How do you want to manage everything and also secure your parents for case X?
Separation, illness
Your parents will lose their house, their retirement home, their entire fortune.

Either I can afford what I want or I leave it.
Could you look in the mirror if you take your parents' house and thus their savings away?
 

Wiesel29

2019-08-27 11:59:39
  • #2
You earn pretty much the same as my wife and I. We are both civil servants as well. It depends on your consumption behavior. Since March, we have been paying an installment of €734 and at the end of the month we usually still have around €2,000 left over. Since you are both civil servants, your risk regarding unemployment is quite limited. You actually only lose this status if you do not show up at all during the probation period of 3 years or if you cheat the state and transfer money to yourself. Other cases in which civil servants have been dismissed are unknown to me after 13 years.

Regards
 

Zaba12

2019-08-27 12:01:26
  • #3
Just to lighten things up a bit. We are talking about the worst case here. But that can happen too. What is not uncommon, however, is to have a nasty divorce. Then such a situation can unfortunately occur, but it doesn't have to.
 

haydee

2019-08-27 12:08:53
  • #4
I mean the divorce rate is about 30%. It will probably be similar for life partnerships. Illness can affect anyone. When I look at my circle of acquaintances I have deliberately left out constructs like the partner's gambling addiction etc. That would really be far-fetched. If the parents had 50,000 in the savings account, I wouldn't see it so strictly. Only with the house and that's almost everything they have.
 

saralina87

2019-08-27 12:17:48
  • #5


Tax officers should be doubly careful about things like this. Difficult subject.

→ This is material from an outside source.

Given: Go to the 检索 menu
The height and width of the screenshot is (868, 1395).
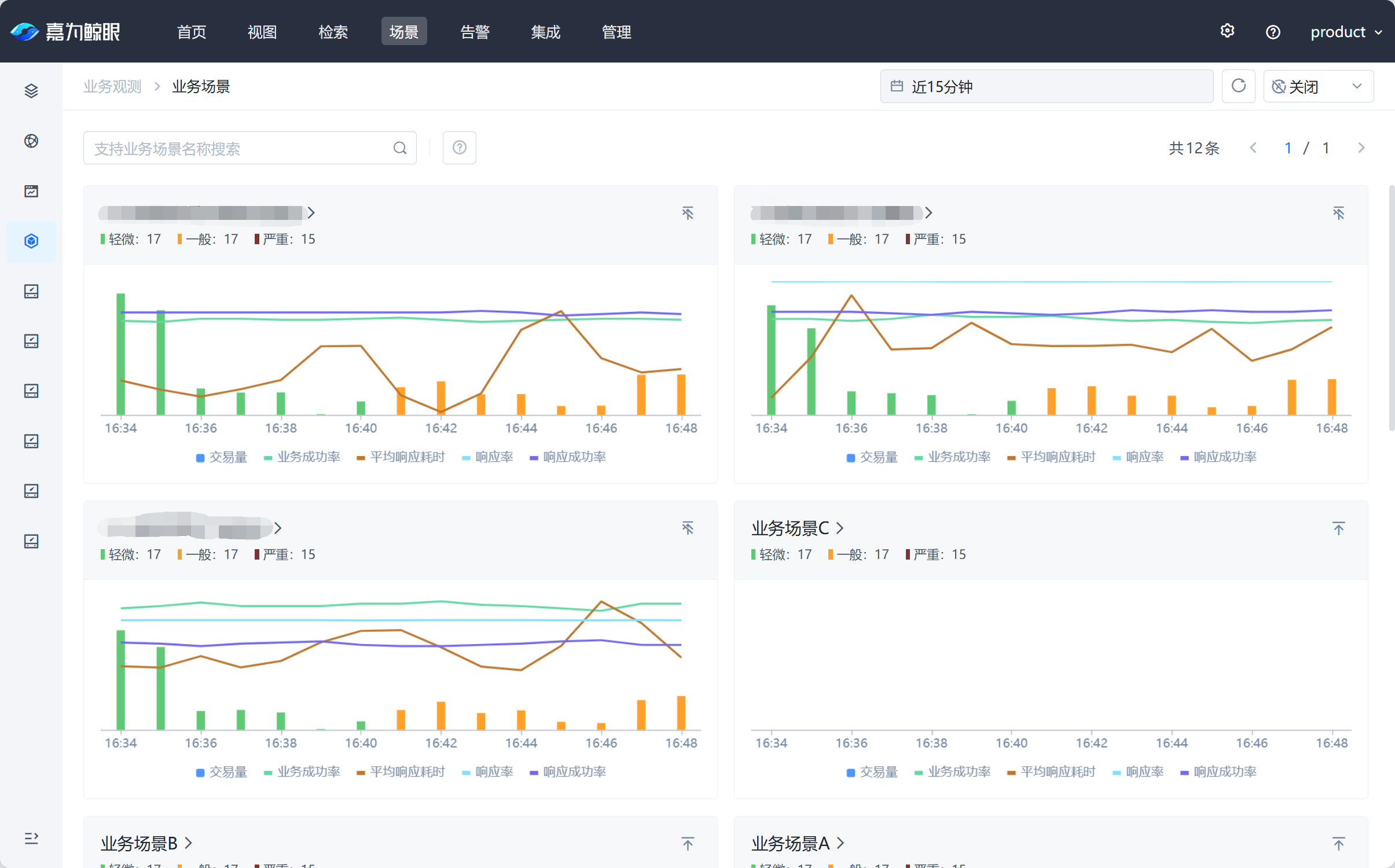Looking at the screenshot, I should coord(333,32).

In my mind, the worst case is that one of us dies and the other becomes unfit for service. That means he would have to live off his pension, then of course he couldn’t afford the installment anymore. But somewhere you always have to live (so pay rent too), right?

I think in that case I might actually be pragmatically untypical for a civil servant – if we can no longer afford the house, we have to sell or rent it out and pay the installment from the rent. Nothing helps. And paying off the house would of course have the advantage of tying up capital. Houses aren’t necessarily getting cheaper right now.
 

Zaba12

2019-08-27 12:18:25
  • #6

Usually, the suggestion to burden the parental home is the only means of a mediator in tight projects (low income with no equity). For you, it is only the loan-to-value ratio that is going down the drain.
It’s not like you won’t get the loan.

Just see it this way: You will have to pay the missing 50k€ equity to the bank through higher interest rates.